Nonostante i significativi cambiamenti avvenuti nel corso dell’ultimo secolo, il nostro paese continua a presentare rilevanti asimmetrie rispetto alle esperienze e alle opportunità di donne e uomini, in molti diversi ambiti della vita sociale, dalla famiglia al lavoro, dalla politica allo sport, dai contesti scientifici e tecnologici alle rappresentazioni mediatiche, dall’ambito sanitario a quello economico. Non è un caso che il rapporto annualmente pubblicato dal World Economic Forum relativo agli squilibri di genere nei diversi paesi del mondo ci collochi sistematicamente a notevole distanza dalle nazioni più virtuose, alle spalle anche di molte realtà meno avanzate sul piano socio-economico, ma evidentemente più equilibrate sul versante della parità di genere: l’ultima edizione del rapporto pone l’Italia al 63esimo posto su 156 paesi considerati. La recente pandemia sembra peraltro aver ulteriormente inasprito i divari già esistenti, peggiorando le condizioni di buona parte della popolazione femminile da diverse prospettive. 

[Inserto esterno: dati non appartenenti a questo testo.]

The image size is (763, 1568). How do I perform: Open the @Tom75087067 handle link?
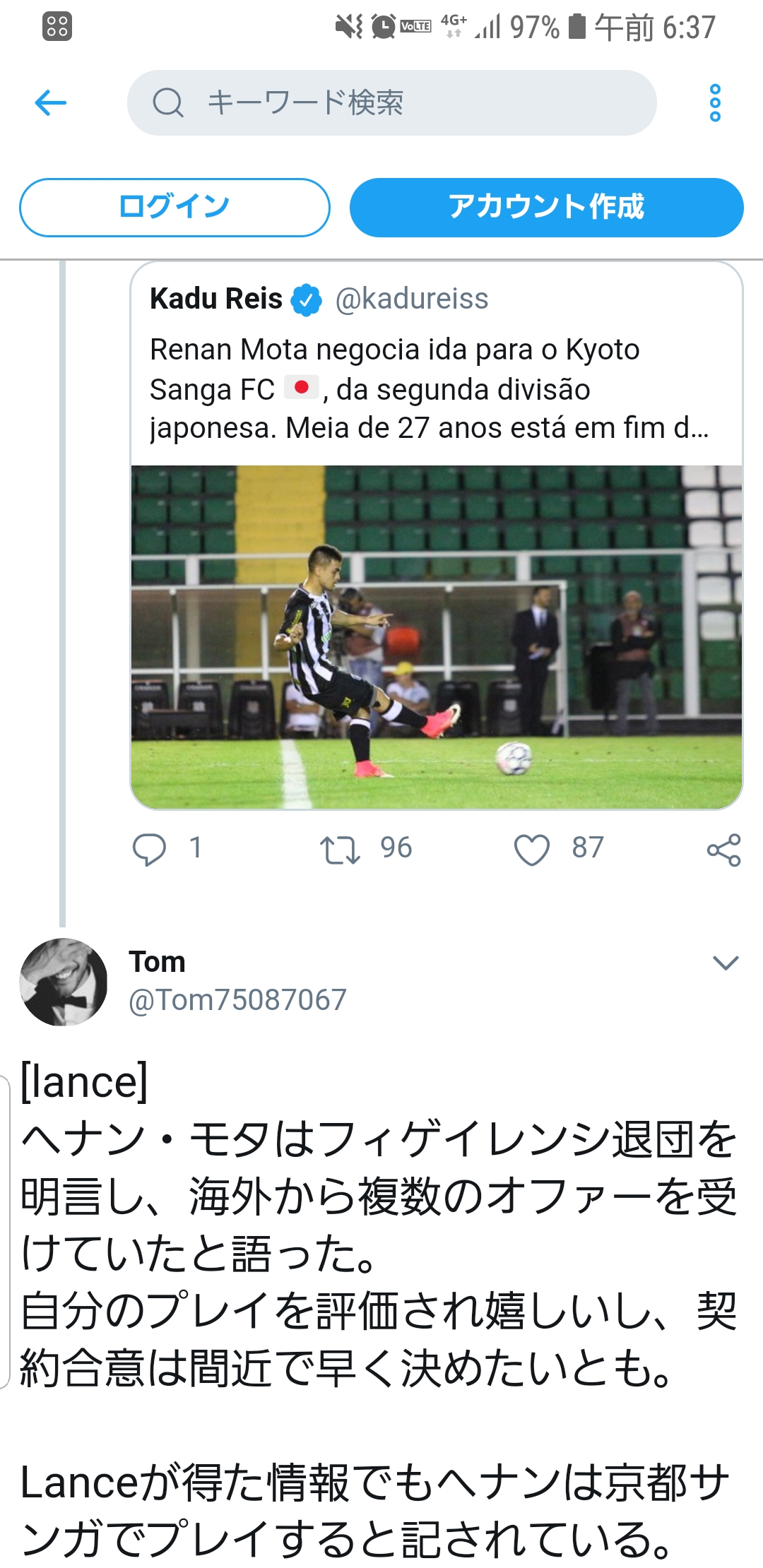pos(237,999)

Differenze di genere nei percorsi educativi e professionali

Sebbene a lungo le donne siano state escluse dalle opportunità educative, negli ultimi decenni il divario di genere è stato colmato e perfino invertito, tanto che oggi esse in realtà rappresentano la componente maggioritaria della popolazione studentesca nei diversi gradi della filiera educativa, dove sembrano peraltro ottenere risultati mediamente migliori. Ciononostante, le donne continuano a incontrare rilevanti ostacoli nel mondo del lavoro: tra i principali possiamo citare le maggiori difficoltà legate all’accesso, così come i maggiori rischi di uscita e abbandono, spesso legati alla fatica di conciliare la vita lavorativa con gli impegni familiari. Vanno ricordati inoltre i fenomeni della segregazione orizzontale (ovvero della differente composizione di genere di diversi settori e occupazioni, spesso con conseguenze anche sul piano del riconoscimento economico) e della segregazione verticale (ovvero la progressiva riduzione della componente femminile al salire delle posizioni di responsabilità). A tutto ciò si aggiunge il maggiore rischio di restare intrappolate tra le maglie della precarietà, così come di incorrere in molestie e pratiche discriminatorie, con conseguenze critiche per molte donne, soprattutto coloro che avevano responsabilità di cura e condizioni contrattuali meno solide.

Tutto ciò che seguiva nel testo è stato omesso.